__SHORT PROBLEM__. Quote the lines from the one containing "Click the PR Interval waveform icon" to the one containing "coord(422,235)", including both, and leave out the pictures.

__DATA TO PROCESS__.
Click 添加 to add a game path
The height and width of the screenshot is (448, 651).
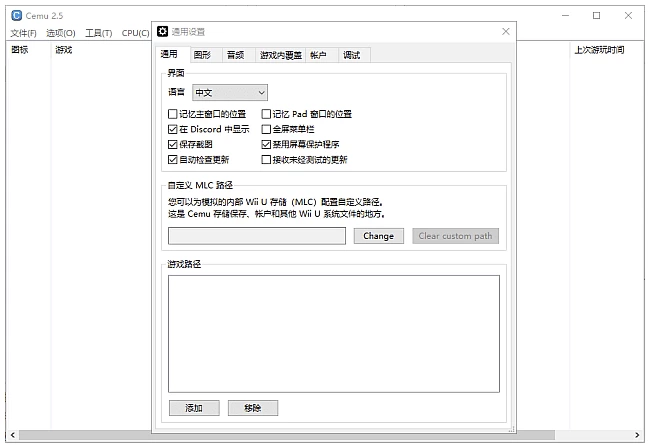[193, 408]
---
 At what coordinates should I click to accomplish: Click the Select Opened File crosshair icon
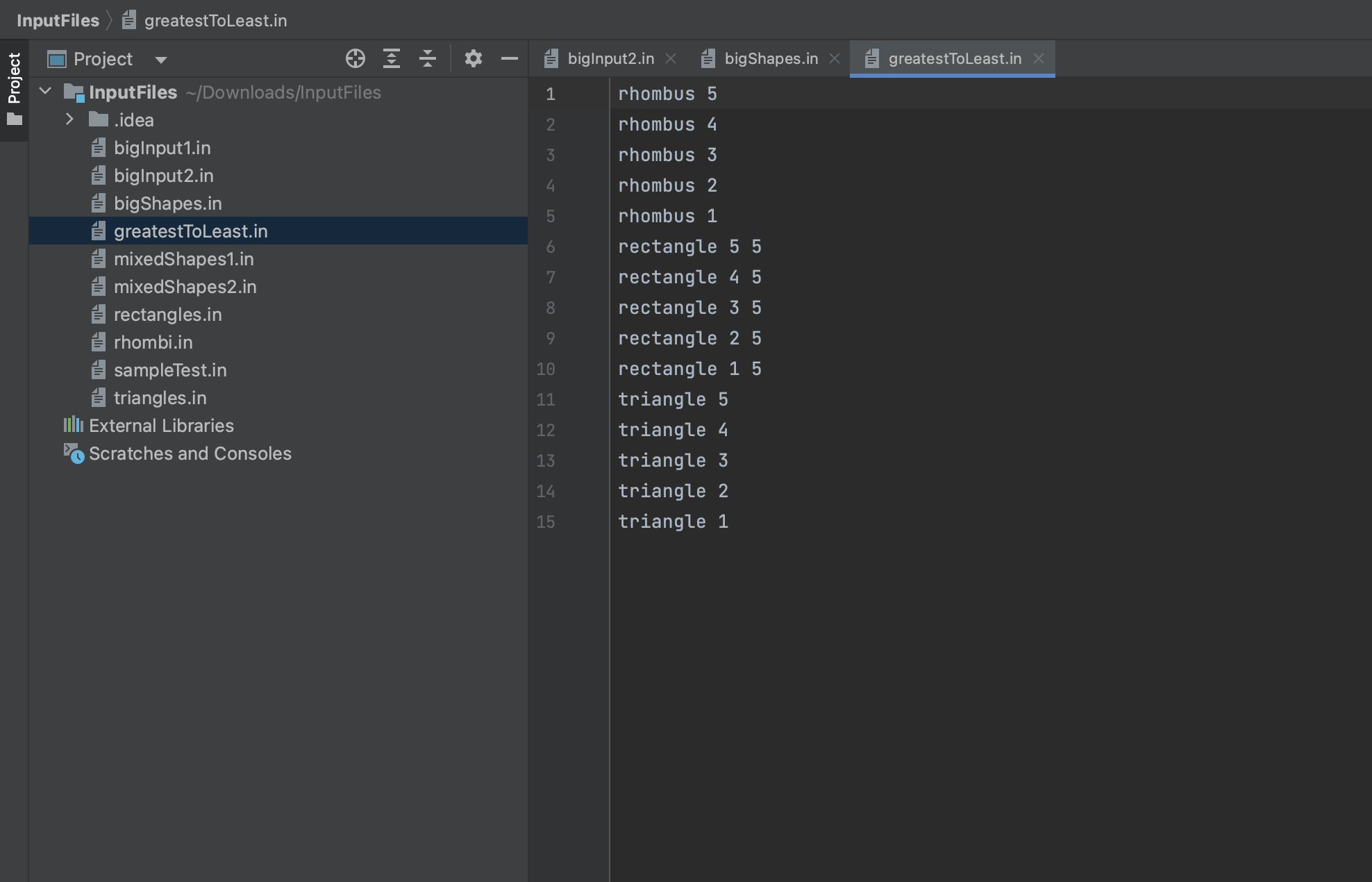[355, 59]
---
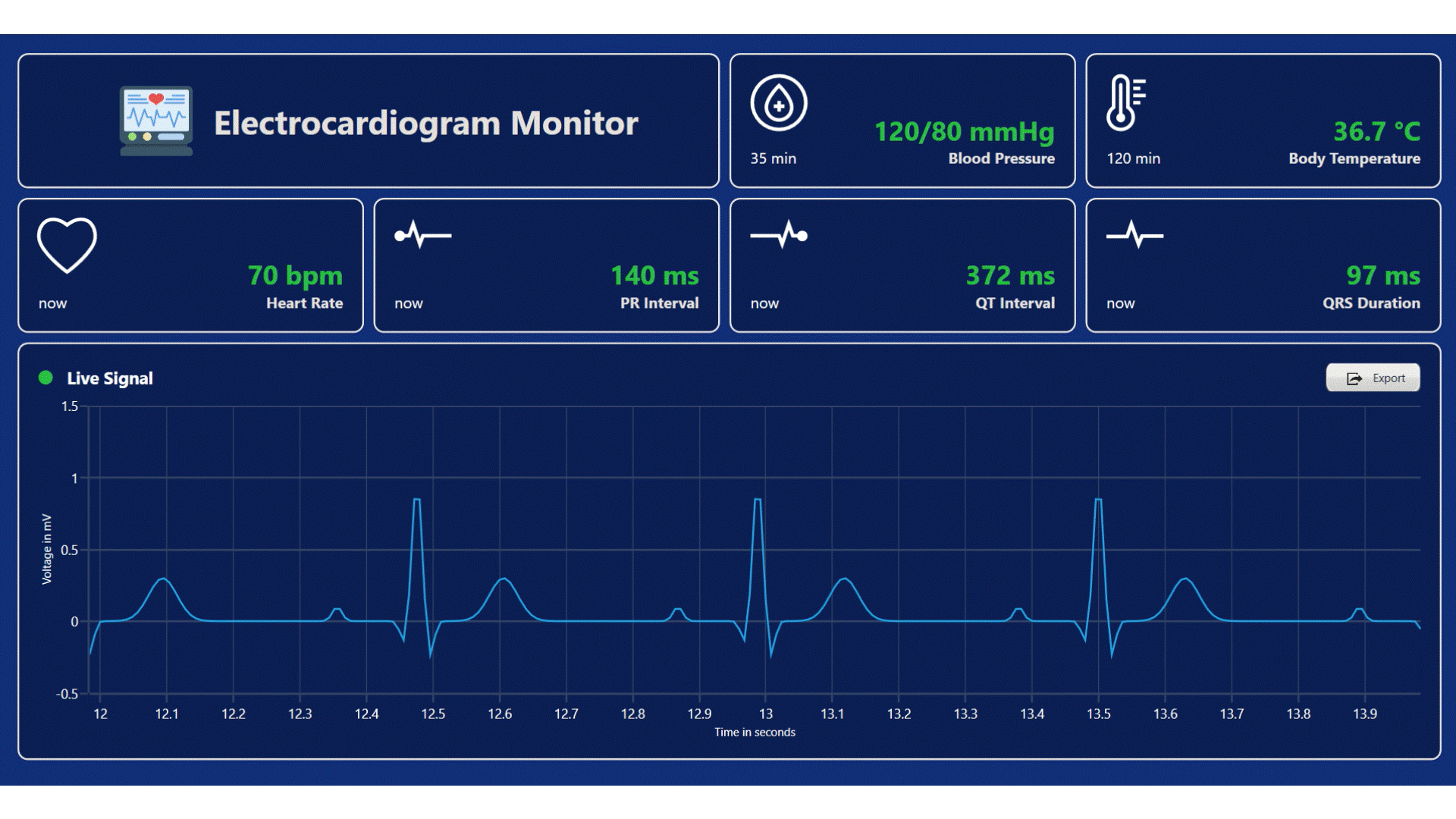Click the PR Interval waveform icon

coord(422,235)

__RESPONSE TO THE TASK__.
Click the PR Interval waveform icon

coord(422,235)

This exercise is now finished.